Un jour, en me promenant à Mumbai (Bombay), en Inde, j’ai vu cette fillette assise à un arrêt de bus.

Mon attention a été attirée par le contraste entre la fille et son environnement ou, plus exactement, par le contraste entre la saleté de l’arrêt de bus et la beauté de la jupe rose portée par la fillette.

La jupe rose est jolie mais elle n’a rien d’exceptionnel. Elle est révélée par l’absence de beauté alentour qui met celle de la jupe en valeur.
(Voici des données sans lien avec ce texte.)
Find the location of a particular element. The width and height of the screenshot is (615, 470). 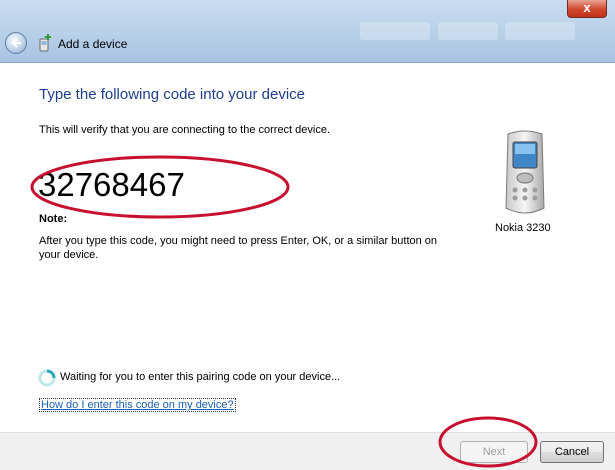

window-title: Add a device is located at coordinates (93, 44).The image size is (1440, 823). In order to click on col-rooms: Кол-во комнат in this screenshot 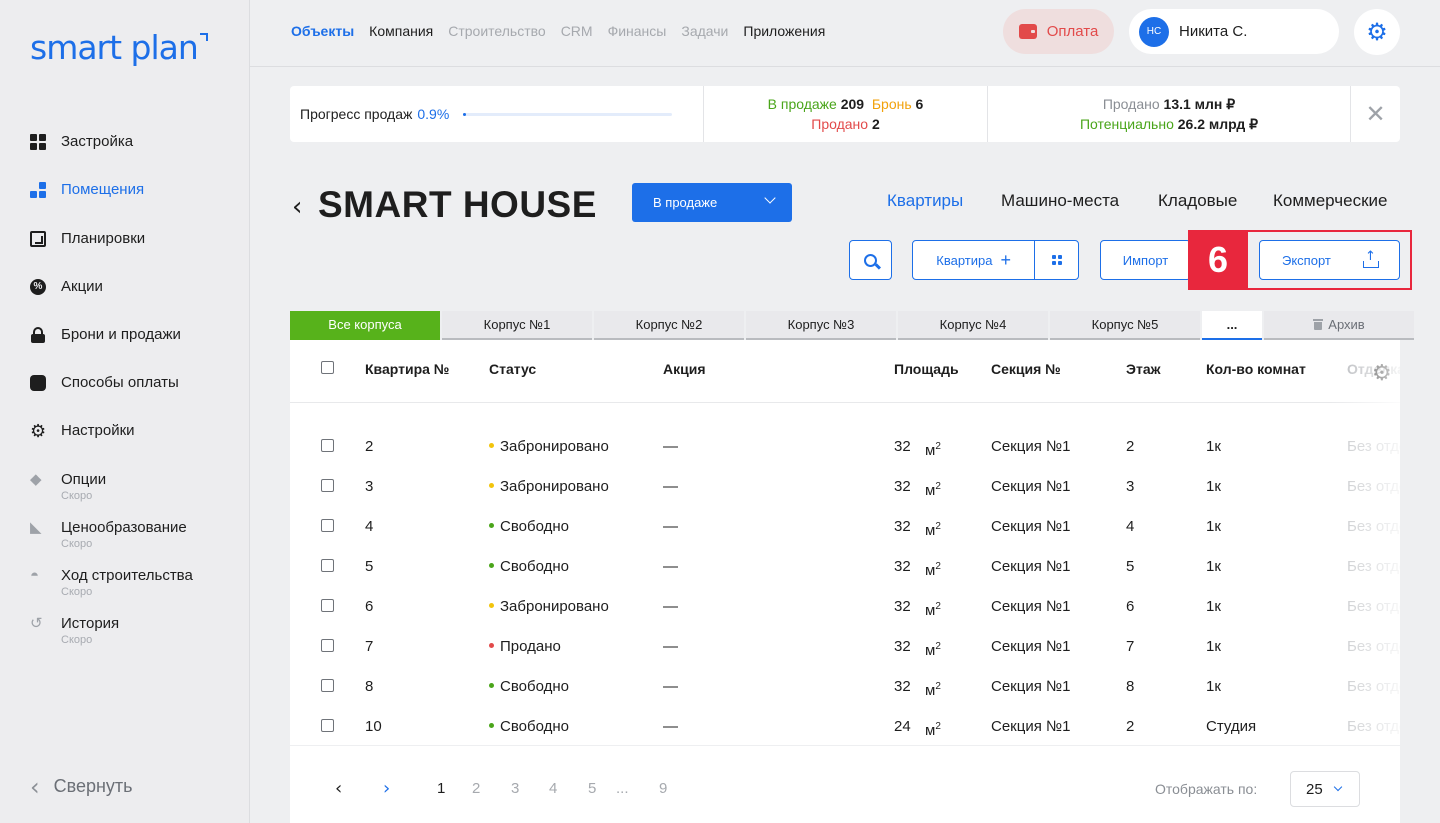, I will do `click(1256, 369)`.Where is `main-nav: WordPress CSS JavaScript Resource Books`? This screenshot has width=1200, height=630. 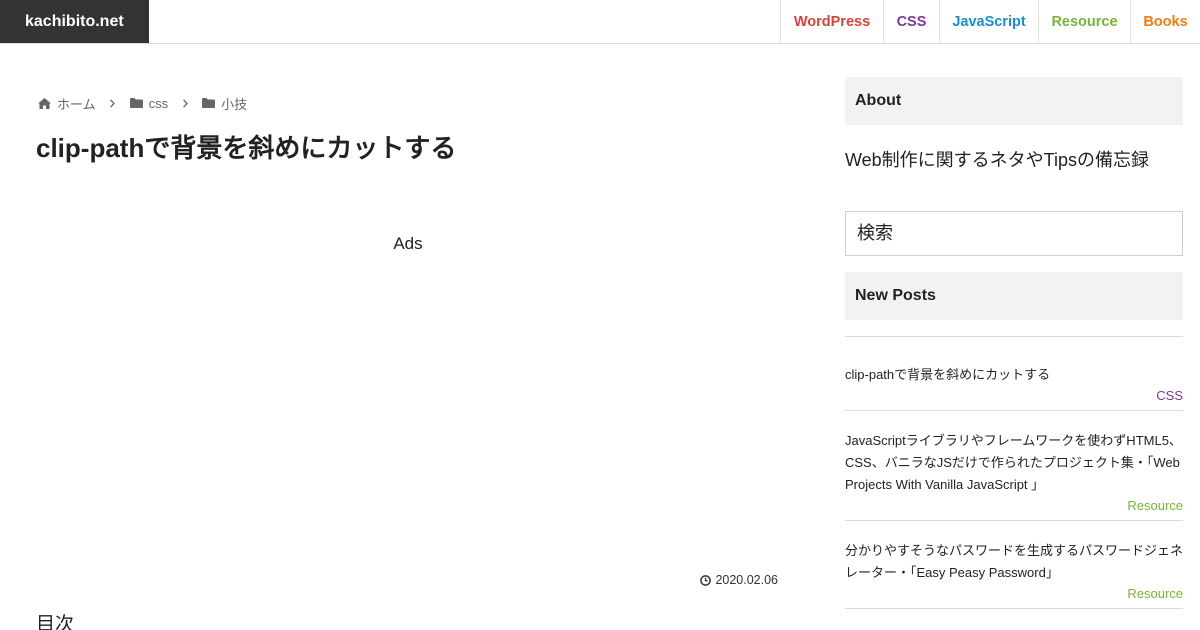 main-nav: WordPress CSS JavaScript Resource Books is located at coordinates (990, 22).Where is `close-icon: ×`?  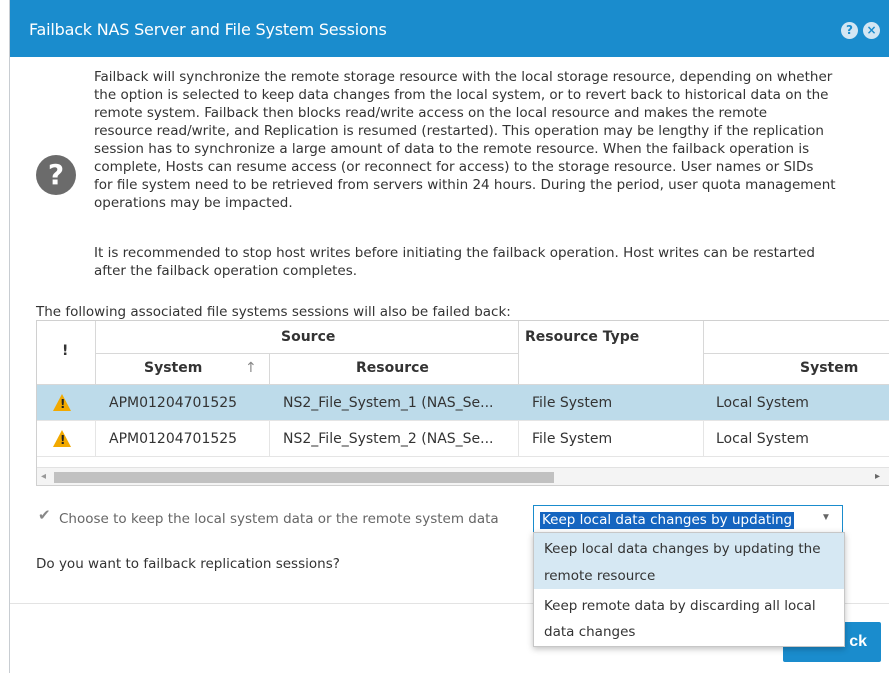 close-icon: × is located at coordinates (872, 30).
La grisaille de l’environnement aide à se concentrer sur le rose, tout comme l’obscurité permet de constater – si l’on peut dire – la puissance de la lumière d’une bougie allumée dans le noir.

Si l’on regardait la même bougie sous la luminosité d’un soleil d’été, à midi, il serait impossible de distinguer sa flamme et sa capacité à propager la lumière. Personne n’y prêterait vraiment attention.
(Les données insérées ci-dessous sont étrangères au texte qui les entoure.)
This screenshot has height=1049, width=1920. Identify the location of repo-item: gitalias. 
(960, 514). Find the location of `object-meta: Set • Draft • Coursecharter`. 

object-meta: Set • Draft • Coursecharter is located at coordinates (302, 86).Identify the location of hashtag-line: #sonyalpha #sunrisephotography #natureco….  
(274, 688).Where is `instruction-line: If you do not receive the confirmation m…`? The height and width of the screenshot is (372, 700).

Cela me fait penser à l’état actuel du monde. Ce n’est pas une surprise de dire que les immenses progrès accomplis par l’humanité lors des derniers siècles, dans les domaines scientifiques et techniques, sont négativement contrebalancés par une perte de valeurs humaines. L’empathie, la générosité et la compassion, pour n’en nommer que quelques-unes, semblent s’être évaporées hors de notre environnement quotidien.

Ceux que l’on nomme les « dirigeants mondiaux » sont les premiers responsables de cette situation, car ils montrent continuellement par leur exemple personnel et ce sans aucune honte que ces valeurs leur sont totalement étrangères. La plupart d’entre eux ne devraient donc pas être considérés comme « dirigeants » en quelque sens que ce soit, car comment un personnage qui démontre constamment posséder une carence de qualités humaines de base peut-il être considéré et qualifié pour guider l’humanité vers un avenir meilleur ?

Chaque jour, il devient plus évident que nous sommes entrés dans une nouvelle période sombre de l’Histoire. Nous la surmonterons, car l’Histoire est faite de cycles et cela n’est qu’un nouveau moyen âge dans l’Histoire de l’humanité. Ce n’est pas le premier, et je crois que ce ne sera pas le dernier.

Cela signifie-t-il que tout ce qui nous reste à faire serait d’attendre la fin de ce cycle ? Cela pourrait prendre un certain temps… le dernier Moyen Âge en Europe a duré environ 1000 ans ! Alors que faire ? Je crois que nous ne pouvons pas espérer restaurer les valeurs humaines avec des moyens qui ne seraient pas éthiques : les ténèbres sont combattues par la lumière, pas par les ténèbres. La mort et l’ignorance sont défaites par la Vie et l’éducation. L’inconscience est éradiquée par l’éveil de la conscience.

En ce cas, pouvons-nous vraiment faire quelque chose ? Il semble que nous soyons si petits face à un tel défi, comme Persée faisant face à Méduse, comme Héraclès face à ses douze Travaux, comme Thésée entrant dans le labyrinthe pour défier et tuer le Minotaure.

Mais c’est dans notre petitesse que réside notre force. De la même façon qu’une unique bougie fait une bien plus grande différence placée dans l’obscurité qu’entourée de lumière, nos voix, nos actes, notre éthique et nos valeurs humaines seront vues et pourront faire une différence pour chacun de ceux qui autour de nous, marchent dans les ténèbres et cherchent une lumière.